How do you get the S in https?

lombardy160 · July 29, 2018, 3:02am

Guess I already asked the question there. How’s it done? Thanks, again.

brianfrank · July 29, 2018, 3:18am

You need a SSL certificate. My host is giving them to all accounts for free, but a previous host forced us to purchase them.

I don’t think you need one if you don’t collect user’s information, but I say if you get one free, then use it.

My host sent me an email:
"Google’s decision to mark non-HTTPS websites “not secure” takes effect soon. So we’ve created a guide to help you prepare and keep your visitors protected. Simply follow the instructions in our Knowledge Base article and your free SSL certificate will be enabled in no time.

By enabling SSL, your website will be given the HTTPS label-giving your visitors the confidence that you’ve made their security a priority."

Once you enable the certificate, you need to redirect traffic to the secured site.

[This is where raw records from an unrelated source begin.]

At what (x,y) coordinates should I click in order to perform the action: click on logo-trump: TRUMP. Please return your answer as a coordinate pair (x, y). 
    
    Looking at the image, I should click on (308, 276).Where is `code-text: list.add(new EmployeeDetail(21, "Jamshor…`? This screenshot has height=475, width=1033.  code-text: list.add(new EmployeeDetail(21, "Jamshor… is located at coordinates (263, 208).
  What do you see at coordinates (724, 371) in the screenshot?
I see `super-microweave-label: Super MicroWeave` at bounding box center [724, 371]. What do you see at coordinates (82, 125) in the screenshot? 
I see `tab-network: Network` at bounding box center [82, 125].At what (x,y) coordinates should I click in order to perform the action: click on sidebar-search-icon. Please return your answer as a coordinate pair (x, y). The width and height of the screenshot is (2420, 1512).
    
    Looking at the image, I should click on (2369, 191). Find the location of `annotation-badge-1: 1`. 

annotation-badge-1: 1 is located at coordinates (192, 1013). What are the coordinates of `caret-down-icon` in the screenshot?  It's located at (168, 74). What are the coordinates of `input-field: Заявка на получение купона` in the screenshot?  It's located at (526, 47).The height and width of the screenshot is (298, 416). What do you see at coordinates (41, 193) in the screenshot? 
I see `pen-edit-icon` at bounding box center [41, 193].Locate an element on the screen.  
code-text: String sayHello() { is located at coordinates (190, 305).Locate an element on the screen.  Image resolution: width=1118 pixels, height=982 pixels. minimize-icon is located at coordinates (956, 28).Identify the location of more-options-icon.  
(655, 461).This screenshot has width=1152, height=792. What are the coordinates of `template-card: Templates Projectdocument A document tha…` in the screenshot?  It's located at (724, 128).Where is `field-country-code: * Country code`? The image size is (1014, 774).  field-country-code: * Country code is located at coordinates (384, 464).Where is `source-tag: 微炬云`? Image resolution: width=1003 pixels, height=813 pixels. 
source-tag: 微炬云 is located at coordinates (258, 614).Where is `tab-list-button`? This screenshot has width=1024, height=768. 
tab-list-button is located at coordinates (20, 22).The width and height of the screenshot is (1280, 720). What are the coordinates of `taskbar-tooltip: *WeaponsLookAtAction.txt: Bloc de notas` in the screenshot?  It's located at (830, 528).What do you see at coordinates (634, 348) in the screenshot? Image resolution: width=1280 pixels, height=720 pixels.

I redirected through .htaccess; some hosts do it automatically, others use the 301 redirect.

Mittineague · July 29, 2018, 3:21am

There’s this older article (predates free Let’s Encrypt but the “basics” are still relevant)

https://www.sitepoint.com/https-basics/

There’s this more recent “how to” about using free Let’s Encrypt

https://www.sitepoint.com/a-guide-to-setting-up-lets-encrypt-ssl-on-shared-hosting/

Rubble · July 29, 2018, 9:29pm

If you have cpanel you might find you have a https version of your site already. I found out by chance last year it had created https versions of all the sites I had.

Try putting https in font of your site name in the URL and see what comes up.

olih · August 5, 2018, 12:07pm

Try HSTS the support send the request automatically

lombardy160 · August 5, 2018, 4:28pm

This was for later on, since I am only showing info, not storing any on the site just now.

Mittineague · August 5, 2018, 6:54pm

While it is correct that you don’t need to use a secure transfer protocol (HTTPS) if you’re not dealing with secure transfers, if at some point in the future you will be, IMHO it would be a good idea to start with HTTPS right from the start. You can use HTTPS even if there is no secure data being passed. And there is a good chance “changing later” will cause at least a few problems for you to deal with. eg. changing absolute paths, redirects, etc.

system · January 8, 2019, 10:39pm

This topic was automatically closed 91 days after the last reply. New replies are no longer allowed.